### TASK REQUIREMENTS
Below are the records. Transcribe them exactly.

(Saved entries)
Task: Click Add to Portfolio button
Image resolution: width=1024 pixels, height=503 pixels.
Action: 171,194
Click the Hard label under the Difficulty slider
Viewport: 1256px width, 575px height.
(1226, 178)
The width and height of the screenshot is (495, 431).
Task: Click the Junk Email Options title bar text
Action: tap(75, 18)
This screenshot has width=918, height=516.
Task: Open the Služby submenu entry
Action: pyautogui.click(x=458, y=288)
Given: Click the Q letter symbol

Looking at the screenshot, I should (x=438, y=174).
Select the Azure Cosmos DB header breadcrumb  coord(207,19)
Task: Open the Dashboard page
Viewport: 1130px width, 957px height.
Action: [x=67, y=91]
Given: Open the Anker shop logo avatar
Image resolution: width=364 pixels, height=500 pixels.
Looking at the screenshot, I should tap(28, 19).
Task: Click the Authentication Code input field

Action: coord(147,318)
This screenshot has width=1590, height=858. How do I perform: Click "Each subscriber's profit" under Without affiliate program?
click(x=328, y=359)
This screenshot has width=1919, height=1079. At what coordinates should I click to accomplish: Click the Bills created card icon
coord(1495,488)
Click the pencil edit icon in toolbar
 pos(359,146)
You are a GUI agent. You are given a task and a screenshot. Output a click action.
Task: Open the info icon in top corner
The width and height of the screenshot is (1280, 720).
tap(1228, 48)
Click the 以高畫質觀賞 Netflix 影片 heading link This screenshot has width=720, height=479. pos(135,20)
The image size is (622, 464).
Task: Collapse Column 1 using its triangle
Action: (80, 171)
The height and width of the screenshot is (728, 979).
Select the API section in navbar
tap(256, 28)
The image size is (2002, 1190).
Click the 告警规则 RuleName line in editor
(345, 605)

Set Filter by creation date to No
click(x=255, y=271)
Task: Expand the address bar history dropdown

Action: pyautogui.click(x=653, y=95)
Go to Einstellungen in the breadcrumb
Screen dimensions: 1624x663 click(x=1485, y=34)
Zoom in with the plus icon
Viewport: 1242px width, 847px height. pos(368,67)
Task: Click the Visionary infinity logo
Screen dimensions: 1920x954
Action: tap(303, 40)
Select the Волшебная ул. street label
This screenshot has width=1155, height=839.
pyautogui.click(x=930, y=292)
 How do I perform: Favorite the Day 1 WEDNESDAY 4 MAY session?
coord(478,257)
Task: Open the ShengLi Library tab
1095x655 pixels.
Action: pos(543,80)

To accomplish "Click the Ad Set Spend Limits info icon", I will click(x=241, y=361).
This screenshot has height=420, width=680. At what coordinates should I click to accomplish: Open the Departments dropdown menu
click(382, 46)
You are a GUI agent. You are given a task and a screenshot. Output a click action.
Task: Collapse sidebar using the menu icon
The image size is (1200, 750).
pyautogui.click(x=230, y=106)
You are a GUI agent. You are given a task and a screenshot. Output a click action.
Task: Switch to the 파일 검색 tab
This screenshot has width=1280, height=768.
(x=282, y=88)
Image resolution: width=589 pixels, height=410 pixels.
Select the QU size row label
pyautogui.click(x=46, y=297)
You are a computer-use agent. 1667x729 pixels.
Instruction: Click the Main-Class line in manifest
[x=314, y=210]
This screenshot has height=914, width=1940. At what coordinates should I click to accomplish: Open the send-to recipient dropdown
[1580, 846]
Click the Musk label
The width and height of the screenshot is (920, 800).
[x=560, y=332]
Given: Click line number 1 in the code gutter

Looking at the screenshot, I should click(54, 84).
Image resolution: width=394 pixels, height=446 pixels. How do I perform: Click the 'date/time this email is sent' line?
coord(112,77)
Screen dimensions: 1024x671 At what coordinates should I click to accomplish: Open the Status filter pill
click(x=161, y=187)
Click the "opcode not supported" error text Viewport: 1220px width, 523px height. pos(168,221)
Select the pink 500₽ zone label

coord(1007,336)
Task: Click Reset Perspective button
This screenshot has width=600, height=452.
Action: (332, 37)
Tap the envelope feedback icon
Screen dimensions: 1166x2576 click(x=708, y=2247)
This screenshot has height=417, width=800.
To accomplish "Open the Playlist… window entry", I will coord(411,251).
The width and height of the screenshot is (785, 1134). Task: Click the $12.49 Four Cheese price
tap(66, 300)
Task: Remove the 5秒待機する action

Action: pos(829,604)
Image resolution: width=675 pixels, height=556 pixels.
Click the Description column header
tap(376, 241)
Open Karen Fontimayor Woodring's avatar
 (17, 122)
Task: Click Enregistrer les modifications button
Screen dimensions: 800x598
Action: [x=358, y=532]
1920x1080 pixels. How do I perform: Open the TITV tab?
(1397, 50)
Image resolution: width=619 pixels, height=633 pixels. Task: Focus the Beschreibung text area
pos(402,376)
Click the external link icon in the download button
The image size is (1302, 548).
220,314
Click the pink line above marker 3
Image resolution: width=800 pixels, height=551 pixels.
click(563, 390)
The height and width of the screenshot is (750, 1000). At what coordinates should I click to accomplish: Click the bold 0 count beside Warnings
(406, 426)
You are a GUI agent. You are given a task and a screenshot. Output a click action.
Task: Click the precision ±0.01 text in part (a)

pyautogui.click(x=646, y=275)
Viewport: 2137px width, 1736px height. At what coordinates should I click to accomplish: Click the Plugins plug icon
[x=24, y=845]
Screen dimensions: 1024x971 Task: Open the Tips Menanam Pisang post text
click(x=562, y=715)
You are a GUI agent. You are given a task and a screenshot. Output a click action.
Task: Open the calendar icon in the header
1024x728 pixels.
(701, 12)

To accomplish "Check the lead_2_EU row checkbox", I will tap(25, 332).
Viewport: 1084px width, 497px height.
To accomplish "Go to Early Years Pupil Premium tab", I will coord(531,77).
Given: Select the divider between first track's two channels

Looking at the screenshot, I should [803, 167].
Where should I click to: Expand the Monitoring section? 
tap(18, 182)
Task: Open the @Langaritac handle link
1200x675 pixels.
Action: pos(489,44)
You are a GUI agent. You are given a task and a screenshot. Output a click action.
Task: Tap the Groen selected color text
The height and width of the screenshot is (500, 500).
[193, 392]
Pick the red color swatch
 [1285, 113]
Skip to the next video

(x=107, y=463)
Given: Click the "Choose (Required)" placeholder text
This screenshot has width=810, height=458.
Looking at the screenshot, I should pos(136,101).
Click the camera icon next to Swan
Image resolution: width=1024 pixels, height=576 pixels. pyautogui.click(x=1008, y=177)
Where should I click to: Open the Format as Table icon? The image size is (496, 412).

### OUTPUT FOR THIS EXERCISE
Task: Click Add to Portfolio button
Image resolution: width=1024 pixels, height=503 pixels.
Action: 171,194
Click the Hard label under the Difficulty slider
Viewport: 1256px width, 575px height.
(1226, 178)
The width and height of the screenshot is (495, 431).
Task: Click the Junk Email Options title bar text
Action: tap(75, 18)
This screenshot has width=918, height=516.
Task: Open the Služby submenu entry
Action: pyautogui.click(x=458, y=288)
Given: Click the Q letter symbol

Looking at the screenshot, I should (x=438, y=174).
Select the Azure Cosmos DB header breadcrumb  coord(207,19)
Task: Open the Dashboard page
Viewport: 1130px width, 957px height.
Action: [x=67, y=91]
Given: Open the Anker shop logo avatar
Image resolution: width=364 pixels, height=500 pixels.
Looking at the screenshot, I should tap(28, 19).
Task: Click the Authentication Code input field

Action: coord(147,318)
This screenshot has width=1590, height=858. How do I perform: Click "Each subscriber's profit" under Without affiliate program?
click(x=328, y=359)
This screenshot has width=1919, height=1079. At what coordinates should I click to accomplish: Click the Bills created card icon
coord(1495,488)
Click the pencil edit icon in toolbar
 pos(359,146)
You are a GUI agent. You are given a task and a screenshot. Output a click action.
Task: Open the info icon in top corner
The width and height of the screenshot is (1280, 720).
tap(1228, 48)
Click the 以高畫質觀賞 Netflix 影片 heading link This screenshot has width=720, height=479. pos(135,20)
The image size is (622, 464).
Task: Collapse Column 1 using its triangle
Action: (80, 171)
The height and width of the screenshot is (728, 979).
Select the API section in navbar
tap(256, 28)
The image size is (2002, 1190).
Click the 告警规则 RuleName line in editor
(345, 605)

Set Filter by creation date to No
click(x=255, y=271)
Task: Expand the address bar history dropdown

Action: pyautogui.click(x=653, y=95)
Go to Einstellungen in the breadcrumb
Screen dimensions: 1624x663 click(x=1485, y=34)
Zoom in with the plus icon
Viewport: 1242px width, 847px height. pos(368,67)
Task: Click the Visionary infinity logo
Screen dimensions: 1920x954
Action: tap(303, 40)
Select the Волшебная ул. street label
This screenshot has width=1155, height=839.
pyautogui.click(x=930, y=292)
 How do I perform: Favorite the Day 1 WEDNESDAY 4 MAY session?
coord(478,257)
Task: Open the ShengLi Library tab
1095x655 pixels.
Action: pos(543,80)

To accomplish "Click the Ad Set Spend Limits info icon", I will click(x=241, y=361).
This screenshot has height=420, width=680. At what coordinates should I click to accomplish: Open the Departments dropdown menu
click(382, 46)
You are a GUI agent. You are given a task and a screenshot. Output a click action.
Task: Collapse sidebar using the menu icon
The image size is (1200, 750).
pyautogui.click(x=230, y=106)
You are a GUI agent. You are given a task and a screenshot. Output a click action.
Task: Switch to the 파일 검색 tab
This screenshot has width=1280, height=768.
(x=282, y=88)
Image resolution: width=589 pixels, height=410 pixels.
Select the QU size row label
pyautogui.click(x=46, y=297)
You are a computer-use agent. 1667x729 pixels.
Instruction: Click the Main-Class line in manifest
[x=314, y=210]
This screenshot has height=914, width=1940. At what coordinates should I click to accomplish: Open the send-to recipient dropdown
[1580, 846]
Click the Musk label
The width and height of the screenshot is (920, 800).
[x=560, y=332]
Given: Click line number 1 in the code gutter

Looking at the screenshot, I should click(54, 84).
Image resolution: width=394 pixels, height=446 pixels. How do I perform: Click the 'date/time this email is sent' line?
coord(112,77)
Screen dimensions: 1024x671 At what coordinates should I click to accomplish: Open the Status filter pill
click(x=161, y=187)
Click the "opcode not supported" error text Viewport: 1220px width, 523px height. pos(168,221)
Select the pink 500₽ zone label

coord(1007,336)
Task: Click Reset Perspective button
This screenshot has width=600, height=452.
Action: (332, 37)
Tap the envelope feedback icon
Screen dimensions: 1166x2576 click(x=708, y=2247)
This screenshot has height=417, width=800.
To accomplish "Open the Playlist… window entry", I will coord(411,251).
The width and height of the screenshot is (785, 1134). Task: Click the $12.49 Four Cheese price
tap(66, 300)
Task: Remove the 5秒待機する action

Action: pos(829,604)
Image resolution: width=675 pixels, height=556 pixels.
Click the Description column header
tap(376, 241)
Open Karen Fontimayor Woodring's avatar
 (17, 122)
Task: Click Enregistrer les modifications button
Screen dimensions: 800x598
Action: [x=358, y=532]
1920x1080 pixels. How do I perform: Open the TITV tab?
(1397, 50)
Image resolution: width=619 pixels, height=633 pixels. Task: Focus the Beschreibung text area
pos(402,376)
Click the external link icon in the download button
The image size is (1302, 548).
220,314
Click the pink line above marker 3
Image resolution: width=800 pixels, height=551 pixels.
click(563, 390)
The height and width of the screenshot is (750, 1000). At what coordinates should I click to accomplish: Click the bold 0 count beside Warnings
(406, 426)
You are a GUI agent. You are given a task and a screenshot. Output a click action.
Task: Click the precision ±0.01 text in part (a)

pyautogui.click(x=646, y=275)
Viewport: 2137px width, 1736px height. At what coordinates should I click to accomplish: Click the Plugins plug icon
[x=24, y=845]
Screen dimensions: 1024x971 Task: Open the Tips Menanam Pisang post text
click(x=562, y=715)
You are a GUI agent. You are given a task and a screenshot. Output a click action.
Task: Open the calendar icon in the header
1024x728 pixels.
(701, 12)

To accomplish "Check the lead_2_EU row checkbox", I will tap(25, 332).
Viewport: 1084px width, 497px height.
To accomplish "Go to Early Years Pupil Premium tab", I will coord(531,77).
Given: Select the divider between first track's two channels

Looking at the screenshot, I should [803, 167].
Where should I click to: Expand the Monitoring section? 
tap(18, 182)
Task: Open the @Langaritac handle link
1200x675 pixels.
Action: pos(489,44)
You are a GUI agent. You are given a task and a screenshot. Output a click action.
Task: Tap the Groen selected color text
The height and width of the screenshot is (500, 500).
[193, 392]
Pick the red color swatch
 [1285, 113]
Skip to the next video

(x=107, y=463)
Given: Click the "Choose (Required)" placeholder text
This screenshot has width=810, height=458.
Looking at the screenshot, I should pos(136,101).
Click the camera icon next to Swan
Image resolution: width=1024 pixels, height=576 pixels. pyautogui.click(x=1008, y=177)
Where should I click to: Open the Format as Table icon? The image size is (496, 412).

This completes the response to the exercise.